*** Begin section ***
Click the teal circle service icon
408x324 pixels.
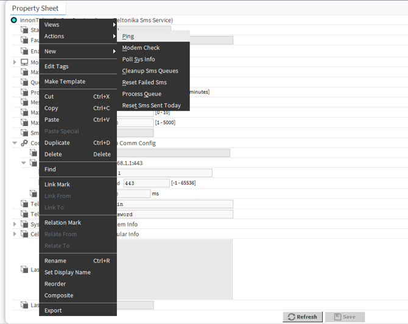pyautogui.click(x=14, y=20)
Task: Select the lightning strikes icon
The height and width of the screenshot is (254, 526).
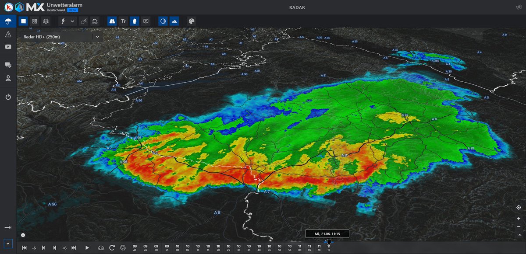Action: [x=64, y=21]
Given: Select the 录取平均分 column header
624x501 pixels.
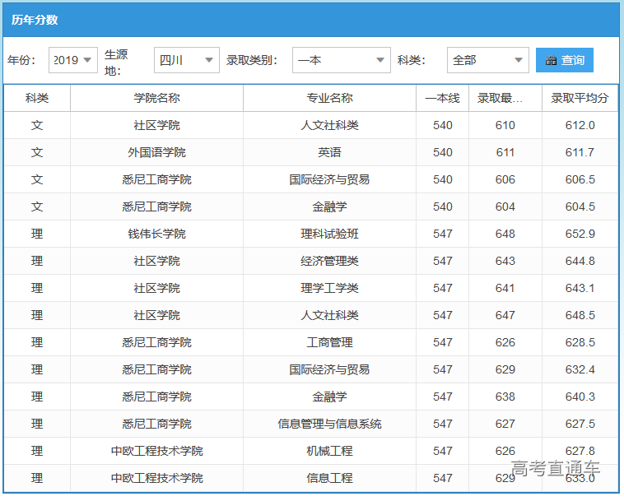Looking at the screenshot, I should click(580, 98).
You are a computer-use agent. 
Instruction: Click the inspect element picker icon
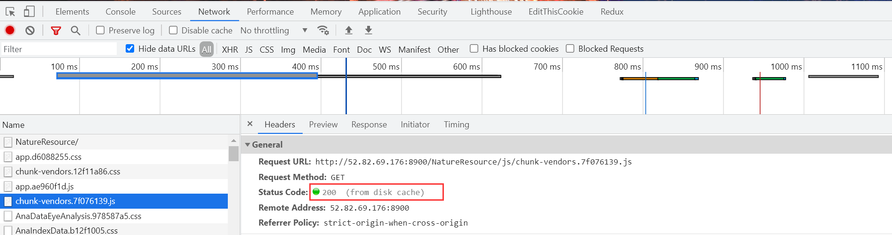pos(10,11)
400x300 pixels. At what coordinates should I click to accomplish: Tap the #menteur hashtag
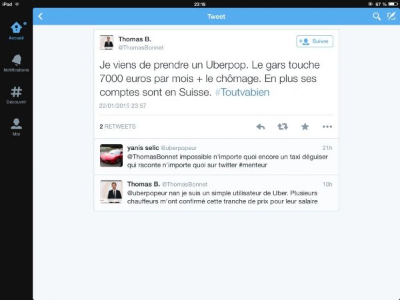tap(253, 165)
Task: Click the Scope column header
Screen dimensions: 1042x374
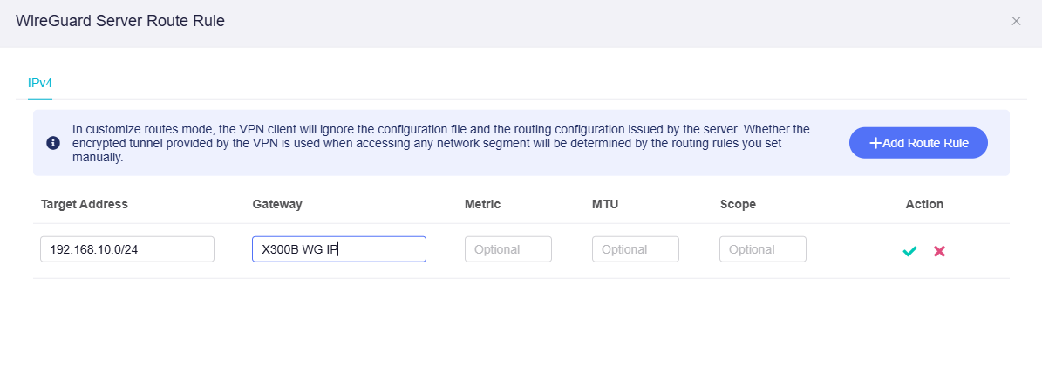Action: tap(738, 204)
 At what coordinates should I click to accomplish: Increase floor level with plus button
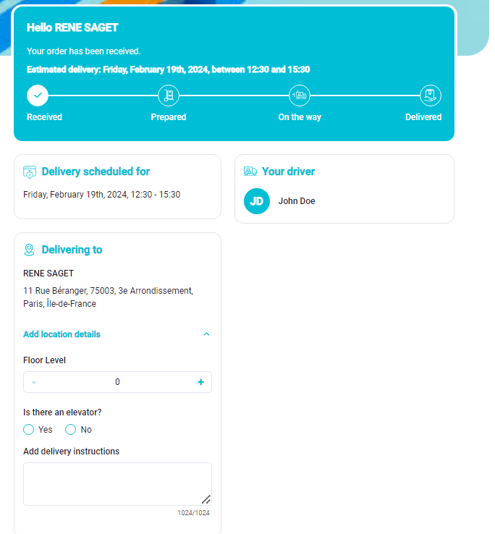tap(201, 382)
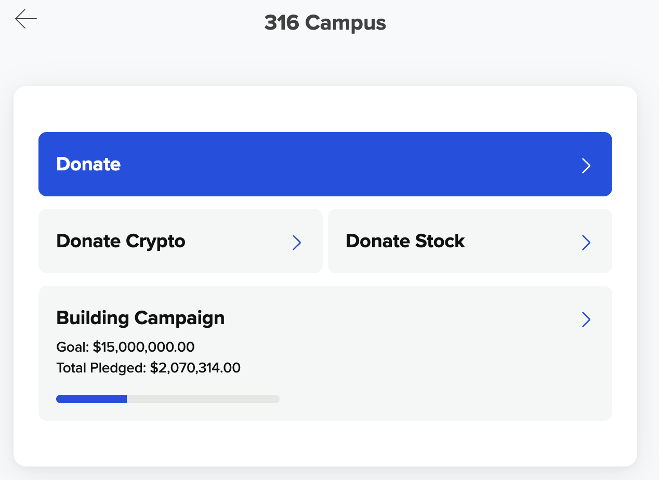659x480 pixels.
Task: Click the chevron beside Donate Crypto
Action: (x=297, y=243)
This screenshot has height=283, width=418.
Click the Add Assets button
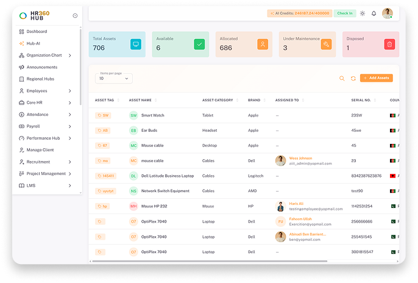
*** End section ***
Task instructions>
Every line above that holds the string "column" should be copied into the answer.

Written answer>
Given: Select the 录取平均分 column header
Task: Click the Scope column header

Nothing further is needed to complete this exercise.